BTW, my colleague at NYU, Aswath Damodaran, coincidentally had a few things to say about disclosures, namely that they “have become more bulky, while also become less informative.” Worth a read.
LeBron gets into gaming, raises at $725 million valuation. The SpringHill Company, LeBron James’ consumer and entertainment business raised a round at a $725 million valuation. Investors included Nike, Epic Games, and Redbird Capital Partners. After launching TV shows, podcasts and a movie, the NBA star’s entertainment company is on track to generate over $100 million in revenues in the next year. By selling more shares, SpringHill is funding new ventures in “fashion and gaming.” Link
Two-third of Netflix subscribers watched Squid Game. It did not, however, add a lot of new subs to the service. According to the letter to its shareholders, “a mind-boggling 142m member households globally have chosen to watch the title in its first four weeks.” Keep in mind here that Netflix counts anyone watching more than two minutes. That’s a pretty low bar. According to CNBC, Netflix’ growth is slowing. And Bloomberg reported Squid Game is adding $900 million in value to Netflix. Here’s a prediction: the jumpsuits will be the winning costume during this year’s Halloween in New York. Bet your life on it.
Scopely acquires GSN Games from Sony for $1 billion. After 14 years of alleged success and glory, the Japanese firm is excited to see GSN Games get a chance of even greater success. That’s PR speak for: Sony is off-loading business units that don’t sit at the center of its strength. Scopely, on the other hand, is bolstering its presence in the casual category. Half of the purchase price is to be paid in cash with the remainder in preferred equity. The deal leaves Sony a minority interest in Scopely. Previously Scopely acquired FoxNext.
Blockchain gaming saw another flurry of investments.
First, there was the $65 million series by Animoco after it previously raised $139 million in July. The firm is now valued at $2.2 billion. For the current round we also noted Ubisoft’s participation. Unlike many of its counterparts, the French publisher has its fingers in a growing number of crypto pies.
Next, Superplastic raised a $20 million series A round ($38 million raised in total) to build its cartoon influencer universe. The firm has a substantial following across social channels and likes to use cuss words when talking to the press.

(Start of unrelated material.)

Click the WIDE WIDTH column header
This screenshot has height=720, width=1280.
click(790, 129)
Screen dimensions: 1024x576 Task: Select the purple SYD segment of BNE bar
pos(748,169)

IMHO the most notable round this week in blockchain gaming came from Concept Art House (CAH) which raised $25 million from a whole host of investors led by Dapper Labs. My thesis for blockchain gaming is that it’s rich in capital but starving for talent. CAH has been in business for almost 15 years and works with everyone who’s anyone. Add the recent hire of Robert Winkler (ex-Scopely, 5th Planet Games) and it starts to look like Dapper Labs is combining games industry credentials with top sports IP.
And, finally, a double whammy with two venture firms raising the blockchain stakes. Bitkraft announced a shiny new $75 million fund focused on crypto that’s already closed on several deals. Its vision of “synthetic reality” is worth a read. And Galaxy Interactive revealed its second fund totaling $325 million. The crew there is the perhaps most native to crypto among gaming venture firms thanks to a connection to parent Galaxy Digital, a digital assets management firm, which has them deep crypto pockets.
PLAY/PASS
Play. In the absence of available console, scalpers have moved onto selling those Xbox Series X mini-fridges at a hefty 2-3x markup on eBay. You’re either a fan, or you're not. There is no try.
Pass. Facebook’s imminent rebrand. I get it. In startup years Zuckerberg just reached his early 50s and he’s ready for a change. That midlife crisis hits different.
Play. I (finally?) found out about PICO-8, a fantasy console that you should absolutely try.